立春を目前に、梅の花が咲き始めました。わずかながら暖かくなり、季節は確実に春へ向かっていると感じられる今日のよき日に、こうして「少年の日」を迎えられた6人の8年生の皆さんと御家族の皆様方に心からお祝い申し上げます。
沙月(さつき)さん、優星(ゆうせい)さん、葉月(はづき)さん、笑美(えみ)さん、愛結(あゆ)さん、美月(みつき)さん 少年の日おめでとうございます。今日の式に向けて、皆さんが書いた「少年式記念文集」を読んだり、美術作品を見させていただいたりしました。自分を見つめ、将来を見据え、十四歳の自分は今、どうあるべきか、どういう生き方をしなければならないかを必死に考えようとしているみなさんを、とても頼もしく感じました。思春期と呼ばれるこの時期を懸命に生きながら、着実に成長していることもよく分かりました。

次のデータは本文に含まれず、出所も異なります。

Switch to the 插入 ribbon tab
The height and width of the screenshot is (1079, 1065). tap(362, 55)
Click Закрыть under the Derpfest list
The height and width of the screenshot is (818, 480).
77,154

さて、日浦小中学校には、心の軌跡というポートフォリオがあります。私は、以前にも興味があって読ませていただいたことがありました。今回、このような記念すべき少年の日を迎え、もう一度、じっくりと目を通してみました。
最初のページには、小学校1年生に入学したときの新鮮で不安と期待の入り混じった何とも表現できない気持ち。次は、2年生に進級し、新入生からお兄さんお姉さんとして認められる嬉しさと戸惑いの感情。3年生となり、社会や理科の学習が始まって、2階の教室に上がるだけで背伸びを感じた気分。4年生では、徐々に学習が難しくなってきたのを感じ、家庭での学習をおろそかにできないと悟った反省。高学年となった5年生では、自然の家で宿泊し活動を通して友達と語り合った思い出。そして、6年生として最高学年となり、学校をリードする立場となり始めて痛感した責任感という心情。さらに、この日浦中学校に入学し、小学校のころとは違った教科の学びの面白さと難しさを積み重ねてきた思い。そして、今日まで、自分の生き方を模索し、卒業後の進路についてまで思いを巡らせてきた日々。それらの8年間の成長の跡が、まるでドラマのように私の脳裏に思い浮かびました。
その軌跡の一つひとつが、皆さん自身の努力と周囲の支えによって築かれてきたことを思うと、心が熱くなります。例えば、運動会で全力を尽くして仲間とともに全校リレーに挑んだ瞬間や、多くの観衆の前で緊張しつつ箏の演奏に取り組んだ連合音楽会、さらには全小中学生全員で取り組み襷をつないで達成感を味わった日浦駅伝。それぞれの経験は、楽しい思い出としてだけでなく、仲間との信頼や責任感、そして努力することの大切さを教えてくれたはずです。この「心の軌跡」というポートフォリオは、「心の奇跡」とも言うべき、6人全員のかけがえのない奇跡的な成長の歴史とも言えるのではないでしょうか。
そのような皆さんに、歴史上の人物である坂本龍馬のエピソードを紹介いたします。龍馬は「世の人は我を何とも言わば言え、我が成すことは我のみぞ知る」と言い、周囲の評価や批判に惑わされず、自分が信じる道を突き進みました。彼が夢見た新しい日本を作るという志は、時代の壁を乗り越え、今日の私たちに大きな影響を与えています。皆さんも、自分の信じる夢や目標に向かって突き進む勇気を持ち続けてください。そして、世界でただ一つの特別なストーリーが生まれることを、心の底から強く願っています。
今日の「少年式」が、8年生にとってのよき「節目」となることを大いに期待しています。そして、御家族や先生たちはもちろん、「日浦」でつながる多くの人が、6人の成長と幸せな未来、そして新たな「奇跡」を生み出していくことを、心から応援していることをお伝えして、少年式の式辞といたします。